My photo is placed here to show you what I look like (often) when I don’t hang out with a certain old friend.
Her name is Comparative Self. When I let her tag along I feel insecure and anxious. She likes to say things that make me feel less-than. She is rude!
When I ditch her, I have fun!
Recently was blessed to travel to Dallas, Texas for a CWIMA’s Annual National Conference.
I ended up in a hotel suite with three beautiful and accomplished women.Outside of our room I met more women with incredible stories and career/ministry paths who do big things in big cities.
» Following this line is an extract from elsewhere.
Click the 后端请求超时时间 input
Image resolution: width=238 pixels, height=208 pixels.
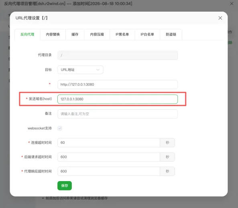point(109,157)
I live in Eugene, OR. Comparative Self wasn’t there to point things out, insult me, or chime in!
I believe part of “comparing” is how our brain processes, always putting things in order and into categories. Some comparison is essential. It is what helps keep society in tack. It sets necessary boundaries for us in some areas. But the other part of comparison is simply toxic and pointless thinking.
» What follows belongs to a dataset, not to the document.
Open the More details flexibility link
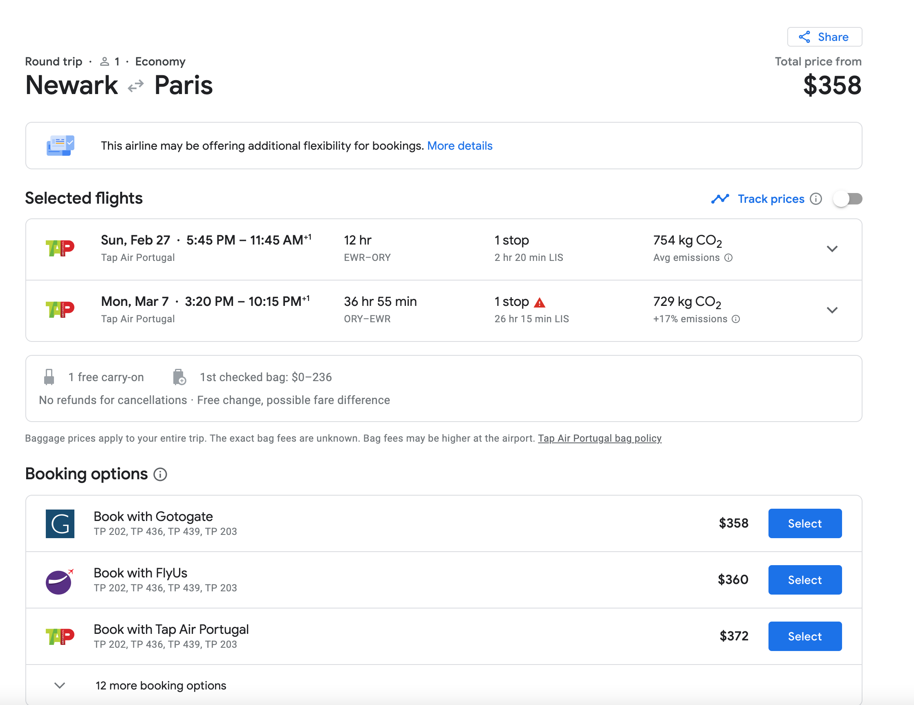914x705 pixels. click(x=460, y=146)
And for those of us who are believers in Christ, we know the ground is level at the Cross. And that is exactly what I saw and experienced. These were ordinary women (well, beautiful, smart, etc.) who desired to pursue with excellence, their dreams and calls.
Did it matter that the women came from big cities and knew big names? Did it matter that they had written scores of books, have their beautiful faces on magazine covers, produce films, that they are changing the face of the world by their ministries? No, we are all at different places and we have different purposes, right?
When we compare ourselves to others it diminishes our freedom. By not taking my old friend, Comparative Self, I was boundless. And at times I laughed so hard it hurt because I wasn’t caught up in the comparison game. I was free to be me and appreciate who these women were. We had fun and learned new things together.
Be aware of the presence of Comparative Self. She causes division, shame, insecurities galore, and more. Leave her/him behind and become a boundless person, not held back by perceived “rankings.”
When you hear the voice of the Comparative Self–just tell it to shush up and go sit down. Hence keeping your freedom to enjoy life!